- Relator(a)
- Ministro Humberto Martins
- Órgão julgador
- Segunda Turma
- Data do julgamento
- 09/06/2016
- Data de publicação
- 17/06/2016
STJ – Acórdão, Rel. Ministro Humberto Martins, Segunda Turma, j. 09/06/2016, p. 17/06/2016
PROCESSUAL CIVIL E PREVIDENCIÁRIO. PENSÃO POR MORTE. AUSÊNCIA DE PREQUESTIONAMENTO. SÚMULA 211/STJ. RECONHECIMENTO DE UNIÃO ESTÁVEL. DEPENDÊNCIA ECONÔMICA. REVISÃO DO ACERVO FÁTICO-PROBATÓRIO DOS AUTOS. IMPOSSIBILIDADE. HONORÁRIOS ADVOCATÍCIOS. SUCUMBÊNCIA DA FAZENDA PÚBLICA. REDUÇÃO DO VALOR. IMPOSSIBILIDADE. SÚMULA 7/STJ. 1. A despeito da oposição dos embargos de declaração, as teses abordadas pelo agravante não foram suscitadas, nem implicitamente pelo Tribunal de origem, o que atrai ao caso a incidência da Súmula 211/STJ. 2. No mérito, o acórdão recorrido concluiu que, com base no conjunto probatório dos autos, estão preenchidos os requisitos que comprovem a união estável e a dependência econômica da agravada.

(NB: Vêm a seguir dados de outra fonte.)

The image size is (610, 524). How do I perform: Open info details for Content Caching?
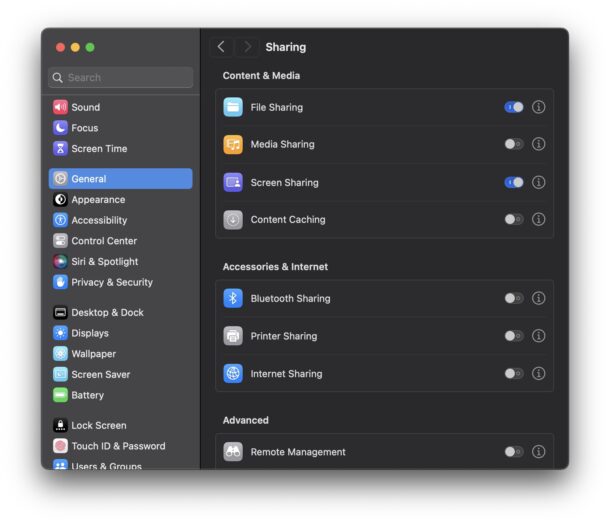click(539, 219)
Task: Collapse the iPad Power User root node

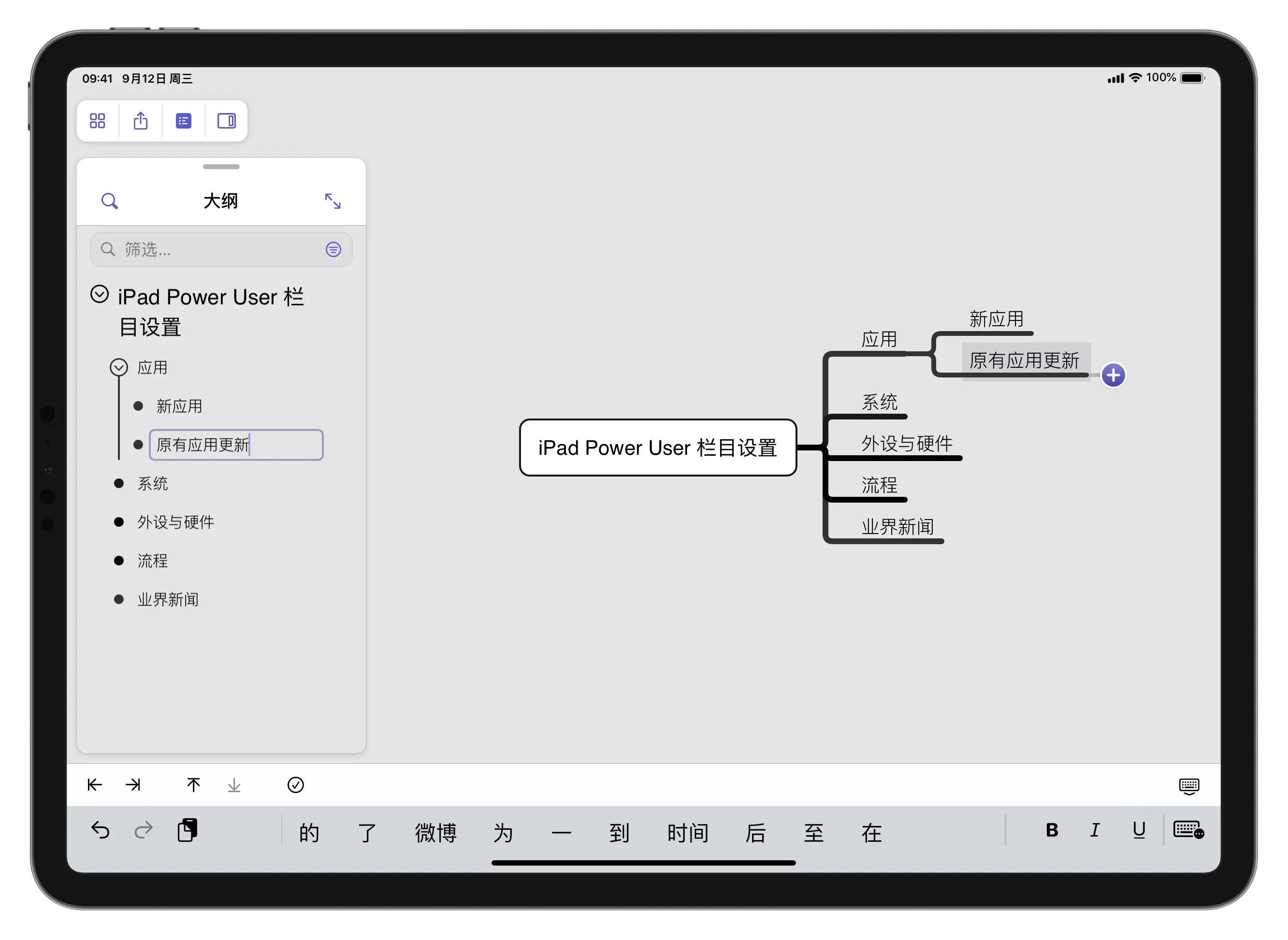Action: tap(100, 294)
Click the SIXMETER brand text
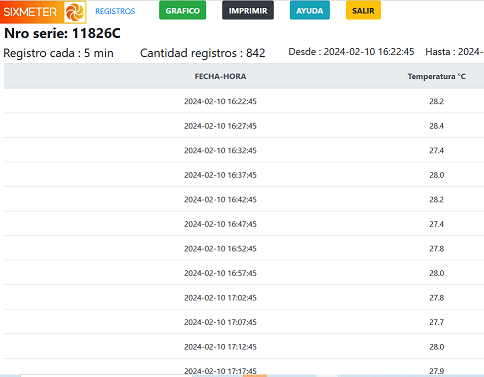This screenshot has height=377, width=484. tap(30, 12)
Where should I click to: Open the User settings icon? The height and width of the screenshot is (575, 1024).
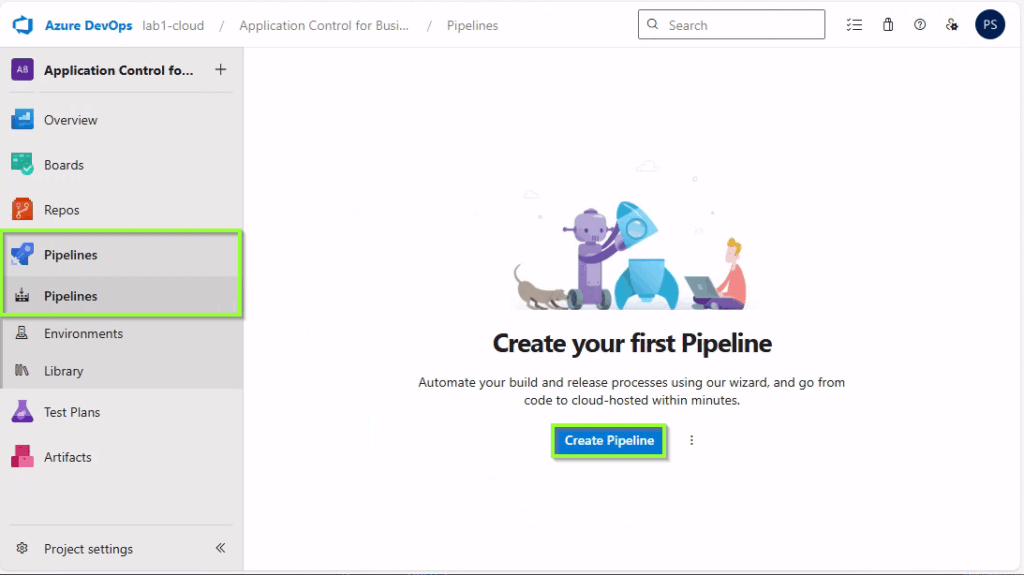[952, 25]
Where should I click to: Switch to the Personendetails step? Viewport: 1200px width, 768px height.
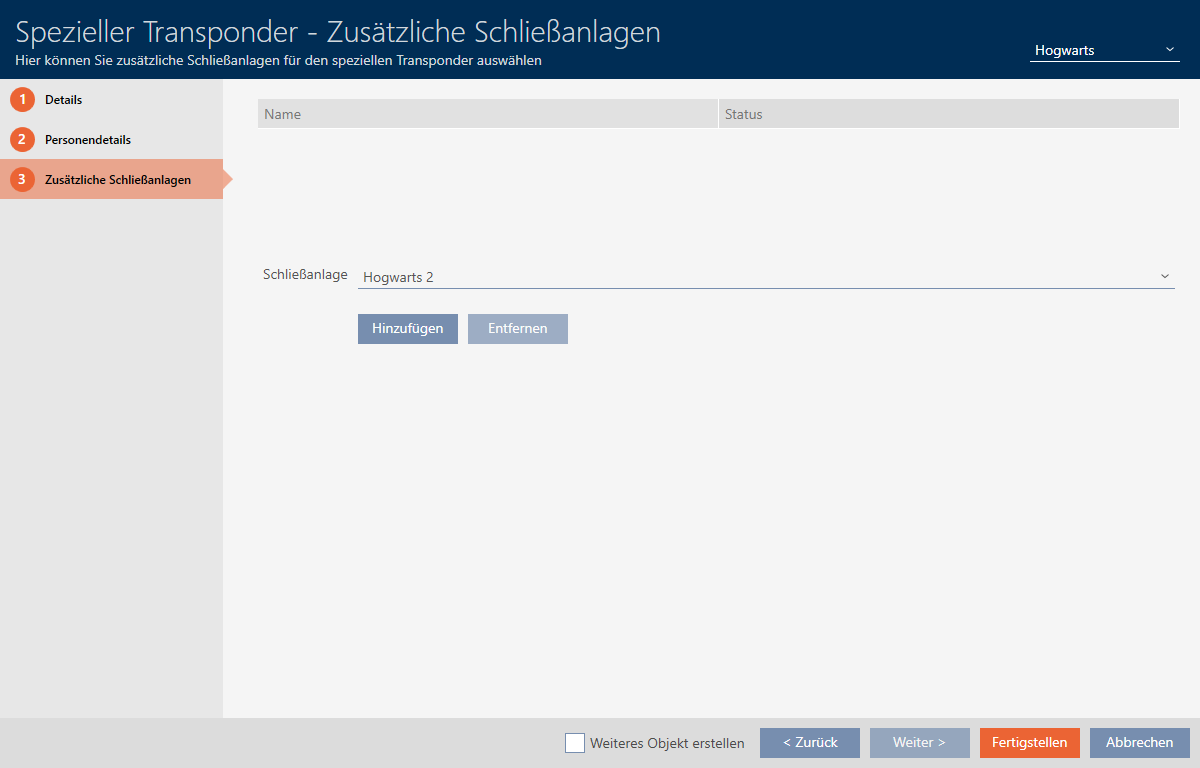pos(88,140)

Rever esse entendimento é necessário revolvimento de matéria de fato, vedado pela súmula 7/STJ. 3. Fixados os honorários pelo Tribunal de origem sob apreciação equitativa, de acordo com as peculiaridades fáticas do caso, sem que fique configurado valor excessivo ou irrisório, a revisão do quantum é inviável em sede de recurso especial, a teor da Súmula 7/STJ. Agravo interno improvido. (AgInt no AREsp n. 853.031/PI, relator Ministro Humberto Martins, Segunda Turma, julgado em 9/6/2016, DJe de 17/6/2016.)